(Collected data entries)
= Beginning of Section =
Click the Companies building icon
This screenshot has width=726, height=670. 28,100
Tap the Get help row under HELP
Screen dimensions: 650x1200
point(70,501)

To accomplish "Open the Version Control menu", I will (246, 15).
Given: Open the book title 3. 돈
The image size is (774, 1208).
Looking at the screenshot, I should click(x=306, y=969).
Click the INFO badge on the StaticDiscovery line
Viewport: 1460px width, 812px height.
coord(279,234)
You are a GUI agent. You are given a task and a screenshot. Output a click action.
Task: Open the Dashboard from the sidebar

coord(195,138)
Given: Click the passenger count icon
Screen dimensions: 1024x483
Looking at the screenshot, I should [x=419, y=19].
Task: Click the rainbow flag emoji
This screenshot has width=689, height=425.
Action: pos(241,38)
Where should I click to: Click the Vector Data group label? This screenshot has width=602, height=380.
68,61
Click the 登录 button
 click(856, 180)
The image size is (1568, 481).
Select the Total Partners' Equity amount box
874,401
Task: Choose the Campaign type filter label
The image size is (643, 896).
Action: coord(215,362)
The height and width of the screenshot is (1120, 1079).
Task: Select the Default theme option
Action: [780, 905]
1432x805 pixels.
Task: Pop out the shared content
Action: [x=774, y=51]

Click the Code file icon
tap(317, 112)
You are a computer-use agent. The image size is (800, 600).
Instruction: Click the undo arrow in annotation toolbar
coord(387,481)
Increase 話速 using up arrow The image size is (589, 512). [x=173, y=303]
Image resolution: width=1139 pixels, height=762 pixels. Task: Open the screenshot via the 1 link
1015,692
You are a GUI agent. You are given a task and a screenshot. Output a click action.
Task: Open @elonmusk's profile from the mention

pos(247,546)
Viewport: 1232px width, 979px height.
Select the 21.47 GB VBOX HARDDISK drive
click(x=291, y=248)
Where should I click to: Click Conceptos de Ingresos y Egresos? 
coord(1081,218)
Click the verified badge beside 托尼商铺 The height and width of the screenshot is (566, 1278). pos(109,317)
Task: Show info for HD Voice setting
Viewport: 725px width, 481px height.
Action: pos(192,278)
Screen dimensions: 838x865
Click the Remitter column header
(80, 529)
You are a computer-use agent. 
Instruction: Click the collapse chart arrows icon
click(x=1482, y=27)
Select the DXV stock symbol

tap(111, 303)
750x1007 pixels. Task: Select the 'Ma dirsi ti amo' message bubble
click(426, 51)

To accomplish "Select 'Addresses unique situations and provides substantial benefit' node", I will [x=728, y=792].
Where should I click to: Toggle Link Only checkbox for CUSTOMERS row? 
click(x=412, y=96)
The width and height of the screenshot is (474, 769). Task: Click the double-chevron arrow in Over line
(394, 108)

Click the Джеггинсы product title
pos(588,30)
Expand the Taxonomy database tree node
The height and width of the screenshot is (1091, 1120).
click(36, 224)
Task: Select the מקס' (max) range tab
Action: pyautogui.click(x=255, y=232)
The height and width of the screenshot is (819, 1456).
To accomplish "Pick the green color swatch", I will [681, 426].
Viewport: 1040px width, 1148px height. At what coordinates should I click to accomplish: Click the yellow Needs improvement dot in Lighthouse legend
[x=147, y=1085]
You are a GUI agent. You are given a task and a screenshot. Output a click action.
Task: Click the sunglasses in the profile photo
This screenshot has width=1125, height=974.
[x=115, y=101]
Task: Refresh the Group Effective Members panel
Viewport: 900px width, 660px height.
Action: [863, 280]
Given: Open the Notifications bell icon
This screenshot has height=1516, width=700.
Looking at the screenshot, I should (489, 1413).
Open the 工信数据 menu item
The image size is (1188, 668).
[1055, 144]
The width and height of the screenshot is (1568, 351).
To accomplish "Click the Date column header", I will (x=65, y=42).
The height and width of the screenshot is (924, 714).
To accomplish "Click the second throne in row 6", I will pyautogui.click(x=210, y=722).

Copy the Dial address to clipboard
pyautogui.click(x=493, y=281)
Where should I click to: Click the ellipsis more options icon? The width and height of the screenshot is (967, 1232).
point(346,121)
= End of Section =
TASK INSTRUCTIONS ▸
Would you restate word for word every line from the one holding "This screenshot has width=1125, height=974." to the end of the entries, both ends included?

SOLUTION BELOW ▸
This screenshot has width=1125, height=974.
[x=115, y=101]
Task: Refresh the Group Effective Members panel
Viewport: 900px width, 660px height.
Action: [863, 280]
Given: Open the Notifications bell icon
This screenshot has height=1516, width=700.
Looking at the screenshot, I should (489, 1413).
Open the 工信数据 menu item
The image size is (1188, 668).
[1055, 144]
The width and height of the screenshot is (1568, 351).
To accomplish "Click the Date column header", I will (x=65, y=42).
The height and width of the screenshot is (924, 714).
To accomplish "Click the second throne in row 6", I will pyautogui.click(x=210, y=722).

Copy the Dial address to clipboard
pyautogui.click(x=493, y=281)
Where should I click to: Click the ellipsis more options icon? The width and height of the screenshot is (967, 1232).
point(346,121)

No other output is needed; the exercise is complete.